Une épreuve particulièrement redoutable est justement celle du temps suspendu. L’exil est attente: attente de la réponse des autorités à la demande d’asile, attente d’avoir le droit de travailler, attente d’avoir un statut juridique reconnu; attente aussi de la lettre ou de l’e-mail de son pays qui apporte de nouvelles des proches, mais attente également du message de son pays qui annonce un changement de la situation politique. Il y a enfin, l’attente de pouvoir retourner un jour dans la société d’origine. En ce sens, l’exil est une vie entre parenthèses et l’espoir de fermer la parenthèse, de manière plus ou moins passive ou active.
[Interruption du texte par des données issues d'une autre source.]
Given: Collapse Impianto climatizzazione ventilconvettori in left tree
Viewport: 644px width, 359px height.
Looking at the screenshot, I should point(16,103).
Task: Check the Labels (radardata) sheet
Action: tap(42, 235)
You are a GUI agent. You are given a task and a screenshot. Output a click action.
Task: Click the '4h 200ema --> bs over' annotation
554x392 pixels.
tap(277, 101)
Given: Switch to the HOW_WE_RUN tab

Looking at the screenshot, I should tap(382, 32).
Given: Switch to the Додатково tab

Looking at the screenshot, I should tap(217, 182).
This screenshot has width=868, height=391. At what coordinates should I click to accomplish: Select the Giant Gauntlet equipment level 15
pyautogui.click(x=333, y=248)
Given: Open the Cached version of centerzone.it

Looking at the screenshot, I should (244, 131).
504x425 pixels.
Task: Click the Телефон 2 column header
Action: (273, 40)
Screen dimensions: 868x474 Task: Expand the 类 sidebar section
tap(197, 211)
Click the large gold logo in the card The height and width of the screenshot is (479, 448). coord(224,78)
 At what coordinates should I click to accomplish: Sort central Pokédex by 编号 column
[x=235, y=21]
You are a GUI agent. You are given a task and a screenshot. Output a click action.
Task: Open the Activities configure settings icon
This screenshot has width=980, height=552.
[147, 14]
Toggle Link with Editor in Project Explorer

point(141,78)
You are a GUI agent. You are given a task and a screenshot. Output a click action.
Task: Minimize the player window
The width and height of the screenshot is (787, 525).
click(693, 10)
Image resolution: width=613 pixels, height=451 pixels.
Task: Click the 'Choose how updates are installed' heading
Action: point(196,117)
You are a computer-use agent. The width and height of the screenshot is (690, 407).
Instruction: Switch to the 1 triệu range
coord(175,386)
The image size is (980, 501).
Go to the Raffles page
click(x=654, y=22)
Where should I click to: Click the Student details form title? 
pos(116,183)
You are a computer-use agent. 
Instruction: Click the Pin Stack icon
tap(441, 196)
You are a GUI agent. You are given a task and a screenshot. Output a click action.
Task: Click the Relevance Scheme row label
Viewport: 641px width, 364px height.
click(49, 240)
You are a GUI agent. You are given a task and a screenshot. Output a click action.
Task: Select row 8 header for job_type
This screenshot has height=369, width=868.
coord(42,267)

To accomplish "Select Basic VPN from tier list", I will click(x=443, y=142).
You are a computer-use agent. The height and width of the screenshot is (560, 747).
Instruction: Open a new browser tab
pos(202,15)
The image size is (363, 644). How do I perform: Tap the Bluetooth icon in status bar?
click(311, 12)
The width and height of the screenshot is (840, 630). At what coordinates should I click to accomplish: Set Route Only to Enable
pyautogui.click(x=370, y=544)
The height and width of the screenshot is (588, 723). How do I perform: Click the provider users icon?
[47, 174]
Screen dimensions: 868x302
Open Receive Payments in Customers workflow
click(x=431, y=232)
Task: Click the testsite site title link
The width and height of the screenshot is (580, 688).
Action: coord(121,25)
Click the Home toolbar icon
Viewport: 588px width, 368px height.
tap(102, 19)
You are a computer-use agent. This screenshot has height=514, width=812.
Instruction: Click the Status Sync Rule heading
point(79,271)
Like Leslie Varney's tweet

Autant l’exclusion subie dans la société d’origine que les difficultés auxquelles ils ont à faire face dans la société d’accueil placent les exilés dans une situation de déracinement. Ils ne vivent plus dans leur société et n’ont point de localisation sociale dans la nouvelle société. Ils éprouvent un malaise lorsqu’il s’agit de s’identifier avec une classe ou un groupe social défini. Ils cessent d’être des acteurs engagés dans un processus social pour devenir des étrangers, des marginaux sans ancrage social réel. Ils se sentent comme des intrus au milieu d’un monde étrange qui les tolère dans le meilleur des cas.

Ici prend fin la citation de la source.